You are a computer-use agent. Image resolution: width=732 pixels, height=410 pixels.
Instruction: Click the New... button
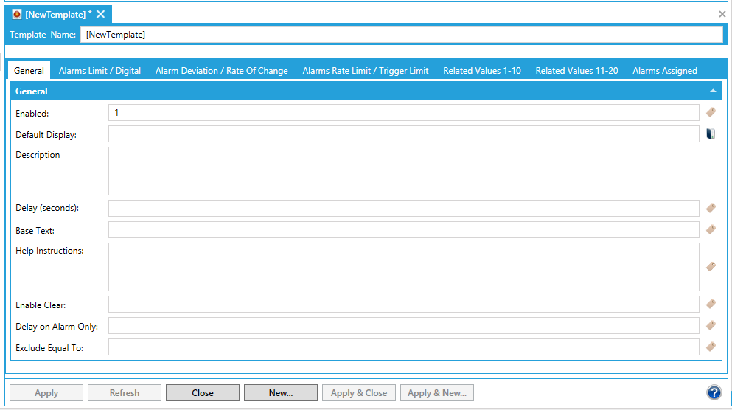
┄┄┄┄┄┄┄┄┄┄┄┄┄┄┄┄┄┄┄┄
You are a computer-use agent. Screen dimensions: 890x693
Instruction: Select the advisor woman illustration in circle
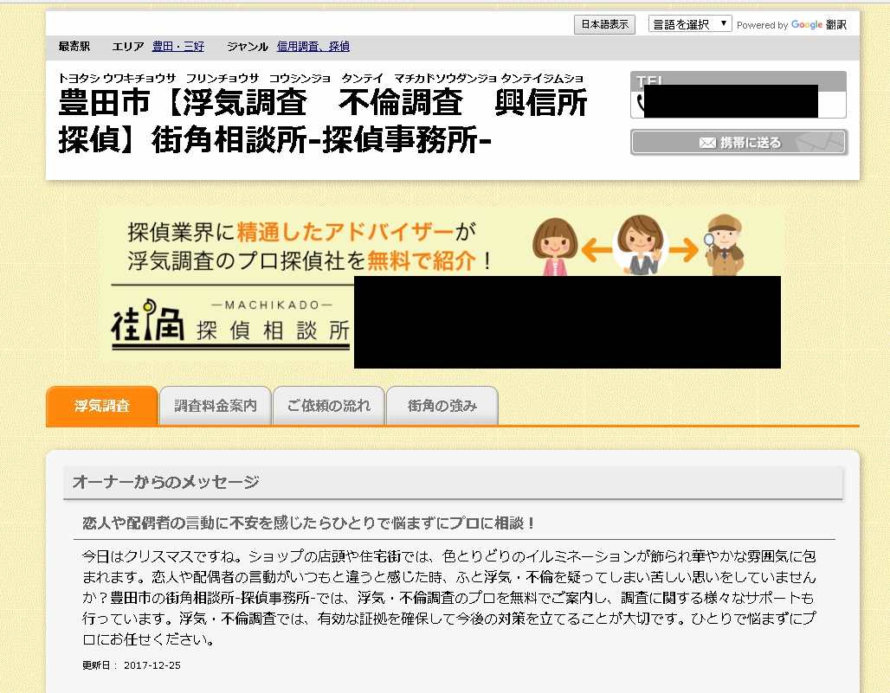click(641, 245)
┄┄┄┄┄┄┄┄┄┄┄┄┄┄┄┄┄┄┄┄
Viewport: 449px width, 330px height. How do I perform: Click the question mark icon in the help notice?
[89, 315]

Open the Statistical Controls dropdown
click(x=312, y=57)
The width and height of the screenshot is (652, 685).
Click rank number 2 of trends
┄┄┄┄┄┄┄┄┄┄┄┄┄┄┄┄┄┄┄┄
■ **Activity**: Please transcribe exactly the lines above from the line that has "Open the Statistical Controls dropdown" up to and including the line that has "Click rank number 2 of trends"; no other line belongs in the answer.

■ **Reply to the task**:
Open the Statistical Controls dropdown
click(x=312, y=57)
The width and height of the screenshot is (652, 685).
Click rank number 2 of trends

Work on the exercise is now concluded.